Numa pesquisa rápida, percebe-se de
imediato que o senhor engenheiro foi muito infeliz. Associar Bellucci a Lisboa
seria fazer da cidade uma mulher madura, sim, mas belíssima, independente,
segura e sofisticada. Que melhor imagem se pode desejar? Porém, não é o
episódio infeliz que me preocupa sobremaneira e até penso que o candidato não
teria qualquer intenção de ofender ou de minimizar a bela italiana, mas o
desejo de atribuir à capital qualquer toque de modernidade e procurar uma musa
inspiradora da juventude?! Nada disso importa. Incomoda-me realmente é o
discurso enraizado que traduz a sociedade ainda marcadamente machista e esta,
sim, deveria já estar fora de moda. Com esse comentário, mesmo que não fosse a
intenção do candidato, está implícita a ideia de que a mulher só é atraente e
sensual até determinada idade. Depois, fica fora de prazo. Ora, senhor
engenheiro, ocorre-me fazer uma brincadeira um pouco ordinária e dizer-lhe que
deve ter um caixote do lixo invejável! Irrita-me esta exigência e pressão para
com a mulher, que faz com que tantas de nós se sintam feridas na sua autoestima
porque se acham gordas, barrigudas, velhas e sei lá o que mais!

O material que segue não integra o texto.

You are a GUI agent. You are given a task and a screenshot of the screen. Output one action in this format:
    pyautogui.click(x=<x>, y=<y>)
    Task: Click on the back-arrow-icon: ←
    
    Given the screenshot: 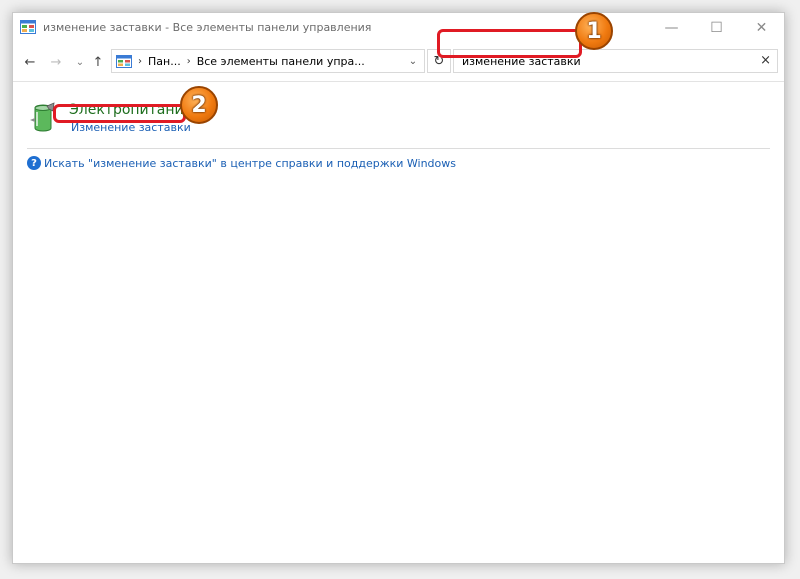 What is the action you would take?
    pyautogui.click(x=30, y=62)
    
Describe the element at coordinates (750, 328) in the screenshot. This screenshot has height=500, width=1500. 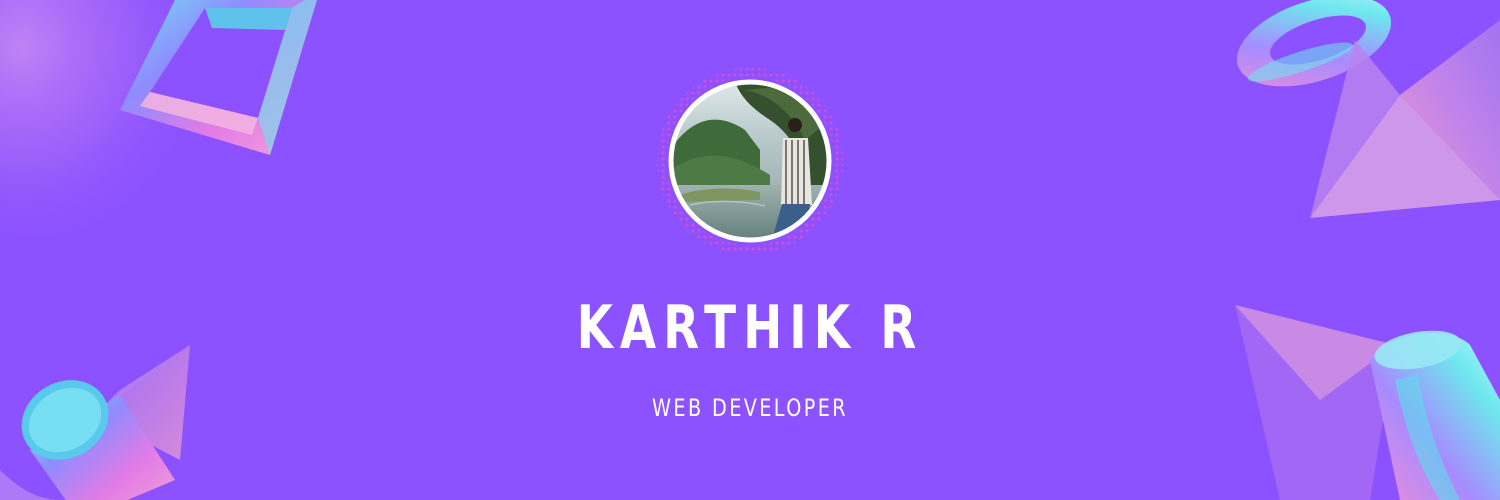
I see `profile-name: KARTHIK R` at that location.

Cavalheiros, vamos lá ver se nos
entendemos, as mulheres da minha faixa etária e até mais novas podem apreciar
um George Clooney, mas nem todos os cinquentões que por aí circulam têm esta
atratividade! O que pretendo dizer sem paninhos quentes é que muitos homens
exigem das mulheres qualidades que eles não têm! As marcas da idade não vos
tornam, forçosamente, mais charmosos e apetecíveis! Nalguns casos, sim, noutros
nem por isso! O Ricardo Carriço está muito mais apetecível, neste momento, do
que nos seus trinta, por exemplo. Porém, não é um caso muito vulgar… Vós,
homens, também sois contemplados com as entradas, a barriguinha proeminente, as
cãs (na melhor das hipóteses) ou calvície noutros casos! Também perdeis a
juventude, aquela que exigis que a mulher mantenha ao longo da vida… A biologia
é infalível e todos nós, sejamos homens ou mulheres, envelhecemos. É factual e
irrevogável. Vale mais aceitar isso e tentar envelhecer bem. Não adianta
procurar uma eterna juventude que não existe, que vai sendo prolongada com o
ácido hialurónico e o botox e que culmina, tantas vezes, numa desfiguração e
numa artificialidade indesejáveis.
As
gordurinhas e a flacidez, as rugas e a celulite são provas de vida e de
existência. Compreendo que as mulheres queiram gostar da imagem que o espelho
lhes devolve e que façam alguma coisa para o alcançar, que se cuidem. Todas
gostamos, não serei hipócrita e não corro os meus dez quilómetros à toa, mas
daí a viver em função de uma imagem e de um corpo é apenas absurdo! É um
insulto à inteligência com que se foi dotada. O que diz da mulher o elogio “és
muito bonita”? Absolutamente nada. Quem o é nada fez para o ser. É mero fruto
das circunstâncias e da natureza divina. Quanto muito poderá agradecer aos
genes dos progenitores. Por outro lado, por que razão agradar ao elemento
masculino é importante? Na natureza, é exatamente o inverso! O pavão macho é
quem tem a bela cauda e aquele azul estonteante para agradar à fêmea! Esta
pressão social para que a mulher seja sempre bela e jovem é insuportável e só
serve para engordar o bolso da indústria cosmética e das cirurgias plásticas
cada vez mais em voga. Francamente, incomoda-me que as mulheres se preocupem
mais com a sua aparência do que com a sua essência. Compete a cada uma de nós
descobrir o seu papel. Encher a nossa existência mais ou menos bonita com a
melhor essência que conseguirmos. Se me dizem “és uma mulher bonita”. Agradeço,
por educação, mas nada me acrescenta, porque não tive qualquer responsabilidade
nisso. Porém, se me dizem, “pensas bem ou sabes pensar” fazem-me brilhar os
olhos, porque aí talvez já tenha algum mérito. Um sobrescrito muito belo sem
uma missiva bem escrita lá dentro carece de substância e isso nem o cirurgião plástico
mais habilidoso poderá arranjar…
Certamente,
hoje, a Mónica Bellucci será inteiramente mulher. E que bela mulher, diga-se!